Risk of Ebola Spreading

The risk of Ebola spreading to the US is minimal, but to minimize it even further we need more resources to bring the outbreak under control in West Africa. 

Before this outbreak, MSF has treated hundreds of people affected by Ebola in Uganda, Republic of Congo, the Democratic Republic of Congo (DRC), Sudan, Gabon, and Guinea. In 2007, MSF entirely contained an epidemic of Ebola in Uganda.

"I was collecting blood samples from patients. We did not have enough protective equipment to use [and] I developed the same symptoms,” says Kiiza Isaac, a nurse from Uganda.

On November 19, 2007, I received laboratory confirmation—I had contracted Ebola.

"MSF came to Bundibugyo and they ran a treatment center. Many patients were cared for. Thank God, I survived. After my recovery, I joined MSF."

It is estimated there have been over 1,800 cases of Ebola, with nearly 1,300 deaths.

The Ebola virus was first associated with an outbreak of 318 cases of a hemorrhagic disease in Zaire (now the Democratic Republic of Congo) in 1976. Of the 318 cases, 280 died—and died quickly. That same year, 284 people in Sudan also became infected with the virus, killing 156.

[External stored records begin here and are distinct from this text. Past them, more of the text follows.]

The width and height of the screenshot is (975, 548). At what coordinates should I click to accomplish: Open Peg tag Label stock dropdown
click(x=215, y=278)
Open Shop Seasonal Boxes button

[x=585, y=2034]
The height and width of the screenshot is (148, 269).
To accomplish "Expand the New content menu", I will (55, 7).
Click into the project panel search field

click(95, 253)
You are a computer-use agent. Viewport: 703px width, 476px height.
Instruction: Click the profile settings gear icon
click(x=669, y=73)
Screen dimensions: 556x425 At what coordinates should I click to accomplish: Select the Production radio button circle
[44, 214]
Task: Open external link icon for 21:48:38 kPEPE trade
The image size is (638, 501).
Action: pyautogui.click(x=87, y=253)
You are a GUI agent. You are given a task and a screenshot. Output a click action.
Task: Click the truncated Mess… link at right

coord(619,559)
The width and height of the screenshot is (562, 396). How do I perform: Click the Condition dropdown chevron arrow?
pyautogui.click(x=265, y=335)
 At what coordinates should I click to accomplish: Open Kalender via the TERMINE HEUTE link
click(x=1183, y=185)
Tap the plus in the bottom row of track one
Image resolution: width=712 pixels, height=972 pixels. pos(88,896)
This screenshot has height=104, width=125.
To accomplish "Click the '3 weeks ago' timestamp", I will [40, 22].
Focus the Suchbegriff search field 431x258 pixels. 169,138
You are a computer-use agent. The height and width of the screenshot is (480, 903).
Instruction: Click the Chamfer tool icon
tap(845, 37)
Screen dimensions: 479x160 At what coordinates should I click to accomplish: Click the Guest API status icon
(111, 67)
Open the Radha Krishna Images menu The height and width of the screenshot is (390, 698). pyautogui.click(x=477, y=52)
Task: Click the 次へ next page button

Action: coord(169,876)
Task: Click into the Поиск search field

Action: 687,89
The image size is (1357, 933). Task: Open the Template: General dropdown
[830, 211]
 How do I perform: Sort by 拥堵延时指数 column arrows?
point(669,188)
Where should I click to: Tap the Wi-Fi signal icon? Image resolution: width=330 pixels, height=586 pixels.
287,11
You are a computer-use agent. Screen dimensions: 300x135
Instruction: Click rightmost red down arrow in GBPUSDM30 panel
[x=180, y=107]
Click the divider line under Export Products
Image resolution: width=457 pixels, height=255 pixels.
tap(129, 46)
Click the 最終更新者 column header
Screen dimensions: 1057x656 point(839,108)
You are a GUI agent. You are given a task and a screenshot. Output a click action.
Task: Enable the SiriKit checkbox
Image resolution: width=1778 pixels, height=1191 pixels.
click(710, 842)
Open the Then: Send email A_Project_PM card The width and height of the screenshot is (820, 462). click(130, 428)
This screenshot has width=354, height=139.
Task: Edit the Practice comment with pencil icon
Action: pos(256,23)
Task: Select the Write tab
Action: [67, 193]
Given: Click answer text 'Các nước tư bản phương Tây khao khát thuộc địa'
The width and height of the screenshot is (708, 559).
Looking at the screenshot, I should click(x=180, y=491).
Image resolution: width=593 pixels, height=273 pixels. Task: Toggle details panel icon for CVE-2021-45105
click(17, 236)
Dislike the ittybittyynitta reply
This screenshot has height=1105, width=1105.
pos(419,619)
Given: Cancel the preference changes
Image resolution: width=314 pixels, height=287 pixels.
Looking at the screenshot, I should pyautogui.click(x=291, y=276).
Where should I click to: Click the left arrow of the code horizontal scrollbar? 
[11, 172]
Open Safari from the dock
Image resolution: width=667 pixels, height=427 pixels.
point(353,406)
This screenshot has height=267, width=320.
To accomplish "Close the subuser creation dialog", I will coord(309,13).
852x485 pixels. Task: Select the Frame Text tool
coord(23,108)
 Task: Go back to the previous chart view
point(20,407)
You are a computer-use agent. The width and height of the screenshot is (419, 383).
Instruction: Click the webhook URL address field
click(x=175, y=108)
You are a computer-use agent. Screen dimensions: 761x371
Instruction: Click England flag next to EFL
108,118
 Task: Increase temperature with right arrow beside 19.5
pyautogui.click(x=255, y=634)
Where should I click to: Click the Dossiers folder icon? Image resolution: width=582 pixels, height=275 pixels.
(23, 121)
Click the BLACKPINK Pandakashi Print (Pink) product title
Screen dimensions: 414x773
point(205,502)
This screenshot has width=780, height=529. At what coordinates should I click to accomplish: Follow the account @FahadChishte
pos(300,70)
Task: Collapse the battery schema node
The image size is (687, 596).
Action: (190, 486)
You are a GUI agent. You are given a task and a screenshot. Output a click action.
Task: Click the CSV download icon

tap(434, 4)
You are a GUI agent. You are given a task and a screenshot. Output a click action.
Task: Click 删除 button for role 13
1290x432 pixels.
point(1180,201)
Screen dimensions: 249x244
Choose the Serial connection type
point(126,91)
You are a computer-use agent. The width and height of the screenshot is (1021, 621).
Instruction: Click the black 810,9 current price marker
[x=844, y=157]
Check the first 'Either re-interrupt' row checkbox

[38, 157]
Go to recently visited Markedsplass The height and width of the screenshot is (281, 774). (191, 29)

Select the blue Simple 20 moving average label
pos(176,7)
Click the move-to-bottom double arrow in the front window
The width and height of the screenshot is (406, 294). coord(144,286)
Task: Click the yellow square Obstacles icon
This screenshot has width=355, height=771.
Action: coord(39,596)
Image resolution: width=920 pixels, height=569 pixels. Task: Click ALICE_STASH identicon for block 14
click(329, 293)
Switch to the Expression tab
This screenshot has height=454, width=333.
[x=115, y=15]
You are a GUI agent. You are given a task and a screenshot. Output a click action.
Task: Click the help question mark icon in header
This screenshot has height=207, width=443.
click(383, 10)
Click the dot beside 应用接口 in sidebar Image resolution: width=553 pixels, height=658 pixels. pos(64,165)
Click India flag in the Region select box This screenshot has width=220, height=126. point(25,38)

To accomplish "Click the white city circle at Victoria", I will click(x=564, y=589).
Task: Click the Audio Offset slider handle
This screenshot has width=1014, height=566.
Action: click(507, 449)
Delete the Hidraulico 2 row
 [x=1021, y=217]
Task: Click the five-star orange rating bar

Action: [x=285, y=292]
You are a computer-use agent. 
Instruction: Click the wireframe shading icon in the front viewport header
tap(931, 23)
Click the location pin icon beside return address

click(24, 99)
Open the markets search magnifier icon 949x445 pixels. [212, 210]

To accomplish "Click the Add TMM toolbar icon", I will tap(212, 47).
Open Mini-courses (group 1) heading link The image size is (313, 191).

The Ebola virus is made up of five species: Bundibugyo, Ivory Coast, Reston, Sudan, and Zaire, named after their places of origin. Four of these five have caused disease in humans. While the Reston virus can infect humans, no illnesses or deaths have been reported.

MSF has treated hundreds of people affected by Ebola in UgandaRepublic of Congo, the Democratic Republic of Congo (DRC), Sudan, Gabon and Guinea. In 2007, MSF entirely contained an epidemic of Ebola in Uganda.